Hypertension, or high blood pressure, can be very dangerous for a woman who is pregnant. There are two main types of hypertension issues in pregnant women – those who develop it as a part of a condition called preeclampsia or “toxemia” and those who have hypertension before becoming pregnant.

“Preeclampsia is a disease that is unique to pregnancy,” says Naomi L. Wahl, MD, FACOG, perinatologist at Saint Francis Medical Center. “It is most common in women who are having their first baby, but is also seen in women who have high blood pressure preceding the pregnancy, diabetes or gestational diabetes, and in women who are having a multiple gestation. Symptoms can include swelling that can be very sudden in onset, headaches that are not relieved by Tylenol®, and even nausea and vomiting the last three to four months of pregnancy.”

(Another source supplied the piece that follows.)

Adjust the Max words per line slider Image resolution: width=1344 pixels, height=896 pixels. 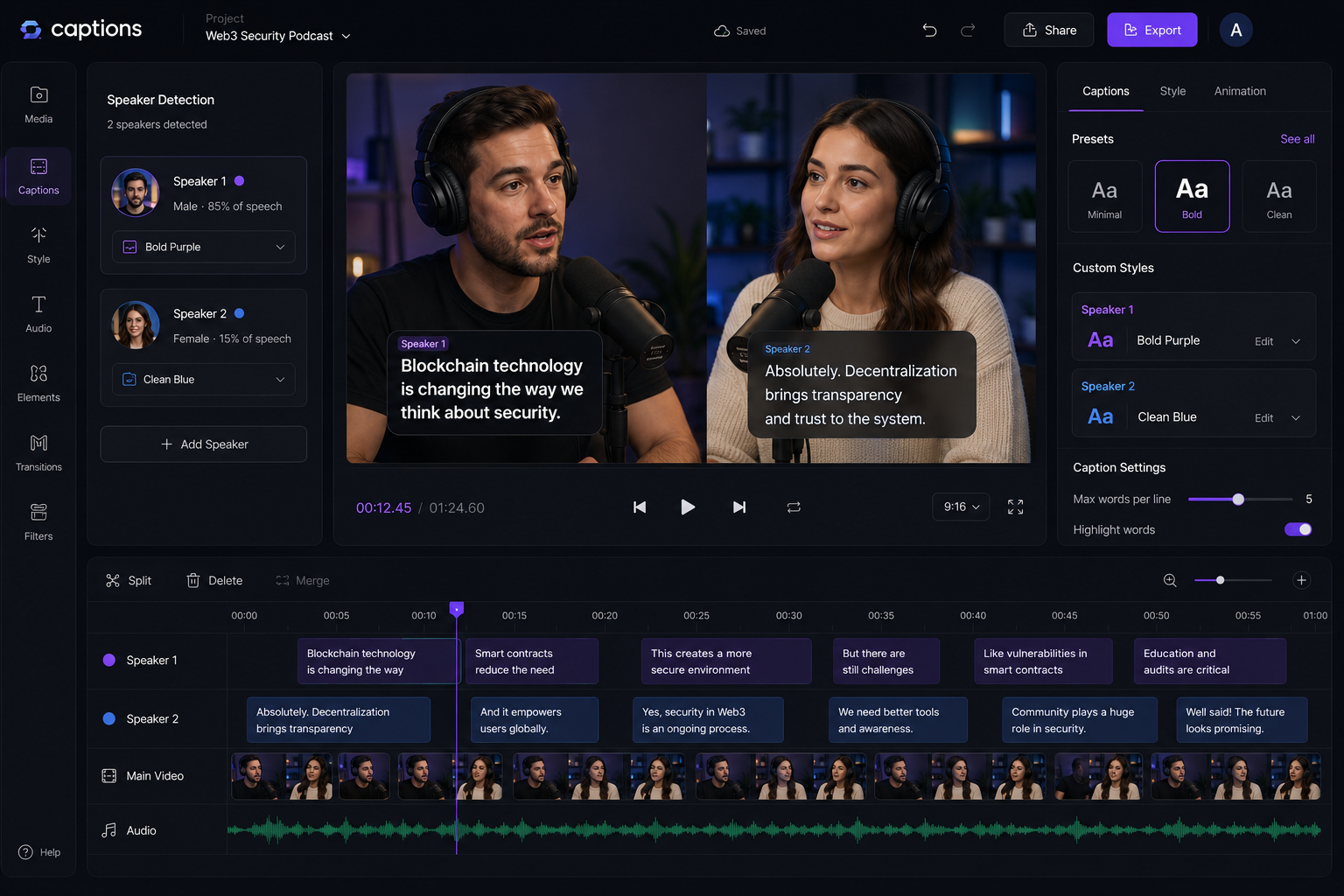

A woman who develops preeclampsia needs to work with her obstetrician, sometimes in concert with a perinatologist to determine the best timing of delivery. Preeclampsia can be life-threatening for both the mother and the baby. The mother can have problems, which include seizures, as well as kidney and liver problems. The baby can have problems including too little growth and premature delivery and the associated risks.

Naomi L. Wahl, MD, FACOG
Naomi L. Wahl, MD, FACOG

While pre-existing hypertension for a pregnant woman can also be dangerous, it is treatable when properly monitored. “Ideally, every woman would see her doctor prior to becoming pregnant to make sure that medications and other health issues are addressed to ensure a safe pregnancy is planned,” says Wahl. “Of course, that does not happen all the time. It is important that every woman sees a doctor early in her pregnancy. If she does have high blood pressure, she may need a different medication or may be able to stop her medications during the pregnancy. She also needs her kidney function assessed at the beginning of the pregnancy to help with management closer to term.” 

Both women with preeclampsia and those with pre-existing hypertension can be at an increased risk to require a cesarean section for delivery. They are also at increased risk for abruption, a complication in which the placenta starts to separate from the uterus before the baby is born. This can be life-threatening for both the mother and the baby.

“If you have hypertension, it is important to receive regular prenatal care. Be aware of concerning symptoms. Follow the instructions given by your obstetrician and perinatologist. We want to optimize the outcome for you and your baby,” says Wahl.